An official website of the Iranian government was compromised. A hidden Iframe tag which retrieves an obfuscated malicious scripts which exploit multiple vulnerabilities was injected into the website. Visitors of the governmental website may end up with a Trojan downloader taking over their system.
During the last month we have been tracking a large botnet network, based upon El Fiesta tookit. Computers that were forcibly joined to the Botnet were exposed to information theft and were used for sending spam emails via live.com and via an internal SMTP engine installed by Trojan downloaders.

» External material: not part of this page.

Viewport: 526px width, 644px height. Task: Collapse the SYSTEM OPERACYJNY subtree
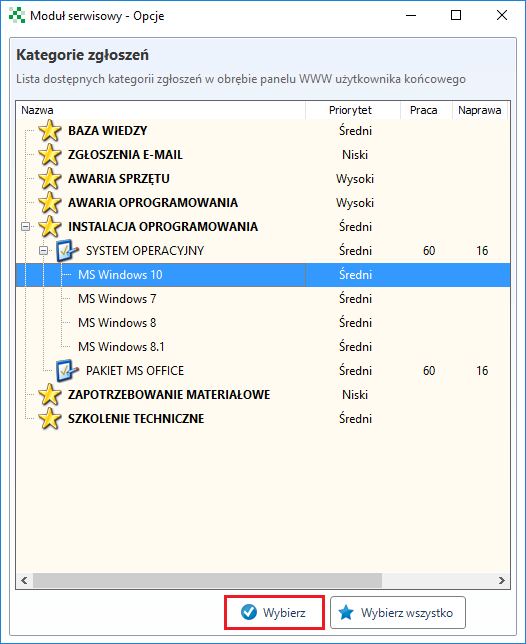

Image 1: The Iranian governmental website
Image 2: The Iranian governmental website page code compromised
Image 3: The obfuscated exploit page
Upon execution of the obfuscated code, the following vulnerabilities are exploited:
• Adobe Acrobat and Reader JBIG2 image stream buffer overflow
• Adobe Acrobat and Reader Multiple Arbitrary Code Execution
• NCTsoft NCTAudioFile2 ActiveX buffer overflow
• Microsoft 'msdds.dll' COM Object Heap Memory Vulnerability
• Microsoft Access Snapshot Viewer ActiveX
• MS Internet Explorer XML Parsing Buffer Overflow
• Microsoft Data Access Components (MDAC) remote code execution
• Microsoft Internet Explorer VML stack buffer overflow
• MS Internet Explorer WebViewFolderIcon remote code execution
• Firefox No Script local exploit
• FireFox behavior vulnerability
Upon successful exploitation, Trojans are installed on the infected computer making it part of the Hacker’s Botnet, which is being managed by El Fiesta toolkit. During the past month we have observed half a million infected hosts controlled by this Botnet server.
Image 4: El fiesta toolkit exploits and overall infected hosts (part1)
Image 5: El fiesta toolkit exploits and overall infected hosts (part2)

Image 6: Botnet Server statistics
Once our ‘Honeypot’ clients were controlled by the ‘El Fiesta’ botnet, they were used for sending Spam emails via live.com and via an internal SMTP engine installed by the Bot Trojans. The Spam emails contents were supplied by another web server hosted in Ukraine.

Image 7: An infected client sending Spam via live.com mail account

Image 8: An infected client sending Spam via internal SMTP engine

Image 9: The spam web server supplies the spam email header and content to be sent by the Bot client
One of the Trojans installed by the Botnet downloads a rouge Anti-virus program called Guarddog 2009. The rouge website is hosted on the same server of the El Fiesta toolkit.